### WHAT YOU ARE ASKED TO DO
From the listing below, reproduce exactly the lines starting with the one with "Click the Mediu rural blue bar" and going on through the one with "You are a GUI", both ends kept. No picture is copied.

### SUPPLIED ENTRIES
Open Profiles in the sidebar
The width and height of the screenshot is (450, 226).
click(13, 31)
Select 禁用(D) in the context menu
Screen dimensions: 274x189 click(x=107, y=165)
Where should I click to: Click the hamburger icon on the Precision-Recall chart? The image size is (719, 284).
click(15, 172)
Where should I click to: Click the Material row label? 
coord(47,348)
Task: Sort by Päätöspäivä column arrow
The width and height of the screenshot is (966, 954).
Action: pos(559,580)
* * *
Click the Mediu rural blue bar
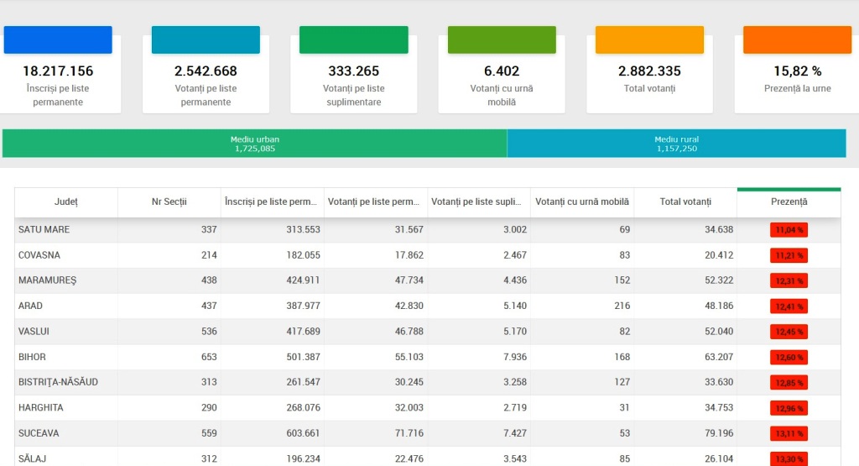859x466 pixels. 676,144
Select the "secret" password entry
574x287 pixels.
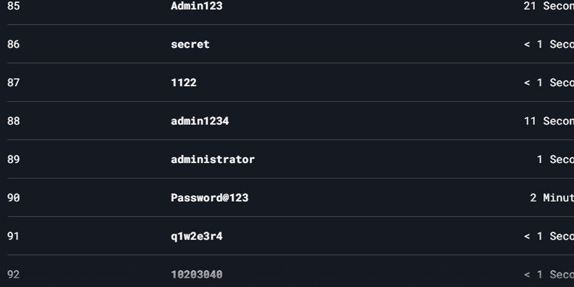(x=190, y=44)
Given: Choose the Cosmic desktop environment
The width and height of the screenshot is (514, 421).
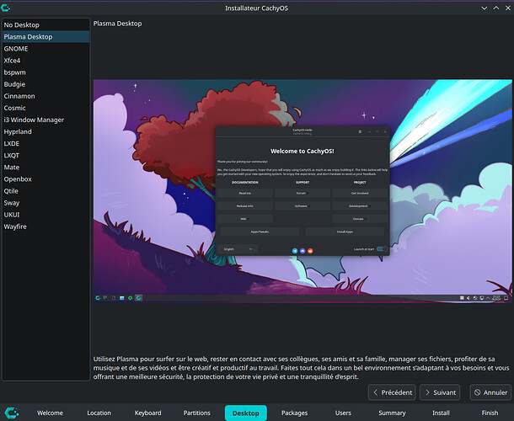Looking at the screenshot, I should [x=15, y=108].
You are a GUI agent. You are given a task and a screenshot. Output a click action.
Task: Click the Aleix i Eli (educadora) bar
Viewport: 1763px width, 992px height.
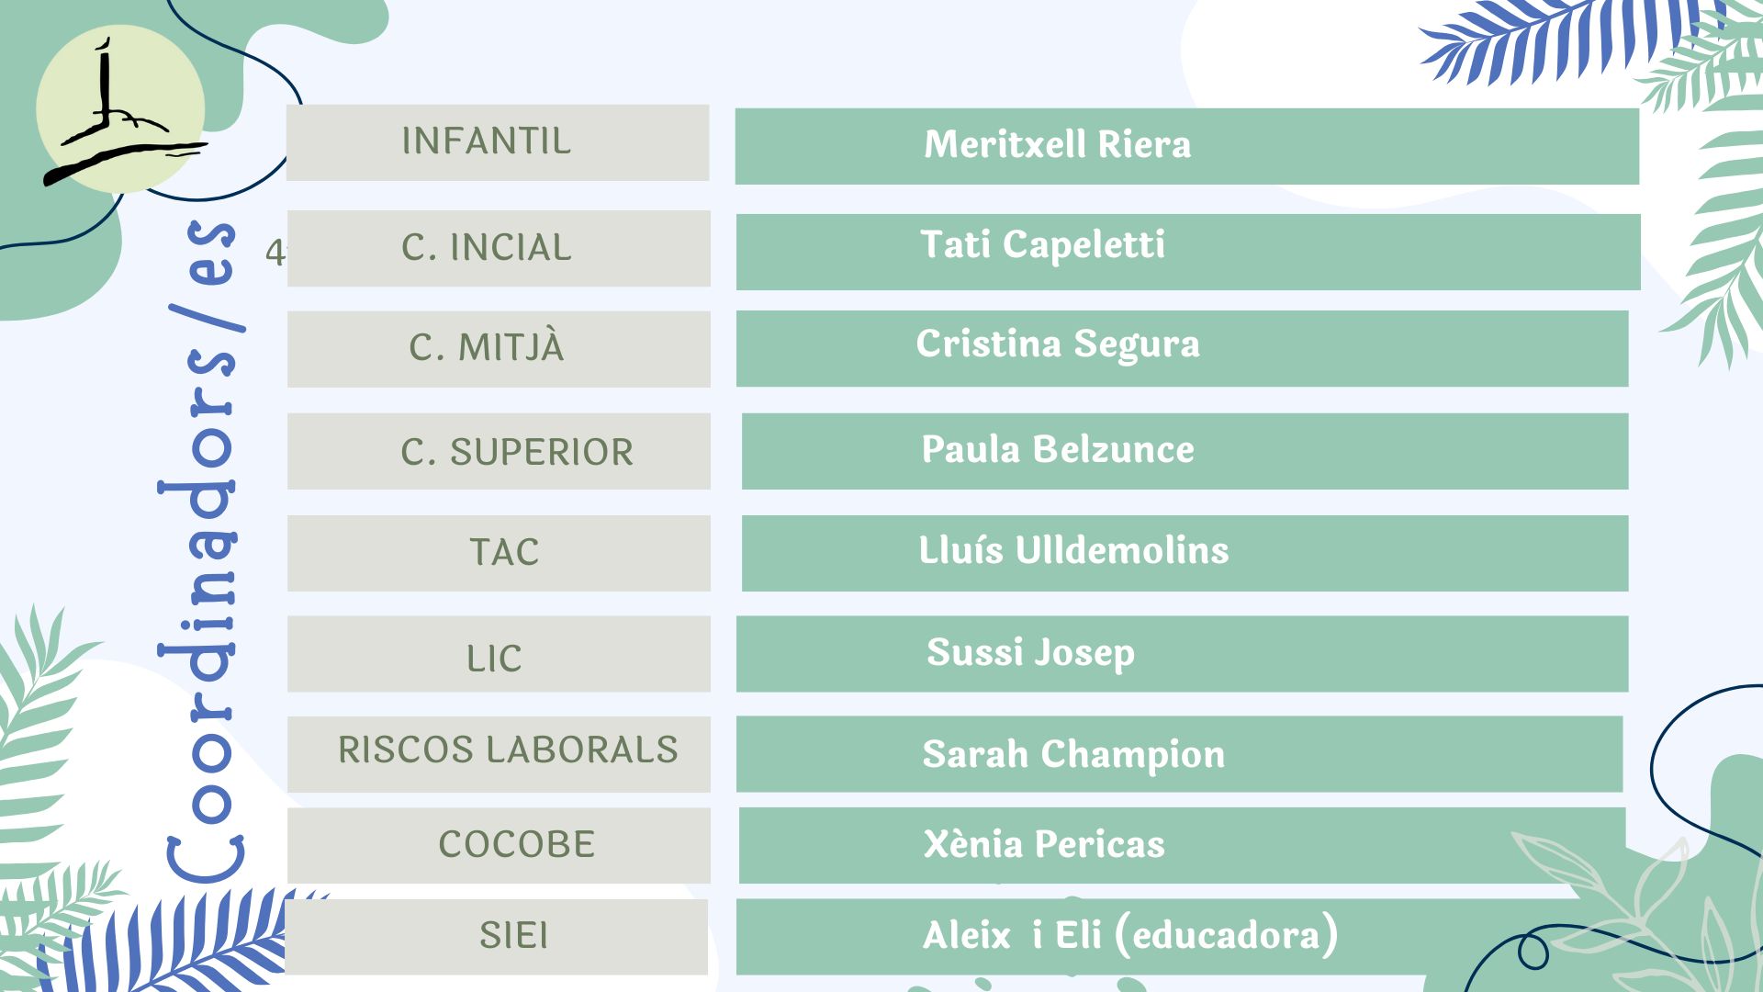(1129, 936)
==
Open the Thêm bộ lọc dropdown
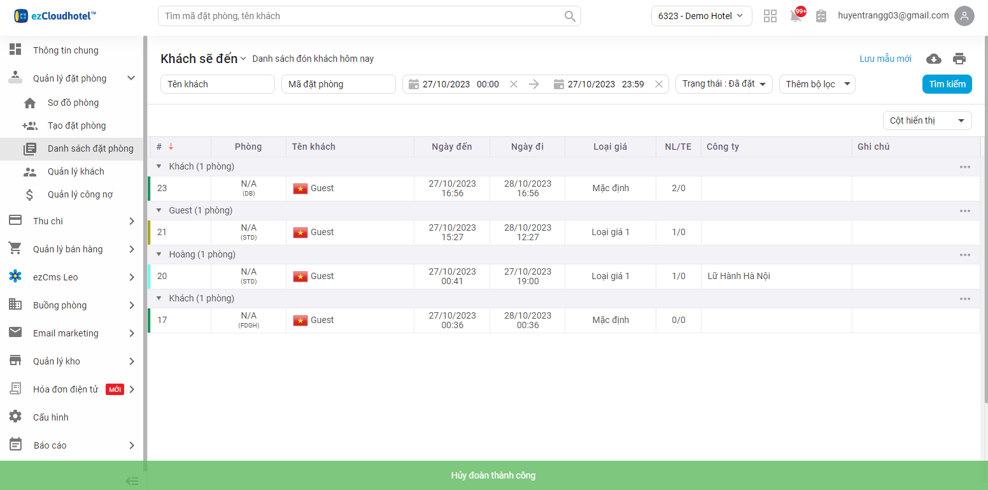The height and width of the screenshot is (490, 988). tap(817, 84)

### FINISHED EXERCISE
Click the Mediu rural blue bar
859x466 pixels. 676,144
Select the "secret" password entry
574x287 pixels.
(x=190, y=44)
Given: Choose the Cosmic desktop environment
The width and height of the screenshot is (514, 421).
Looking at the screenshot, I should [x=15, y=108].
You are a GUI agent. You are given a task and a screenshot. Output a click action.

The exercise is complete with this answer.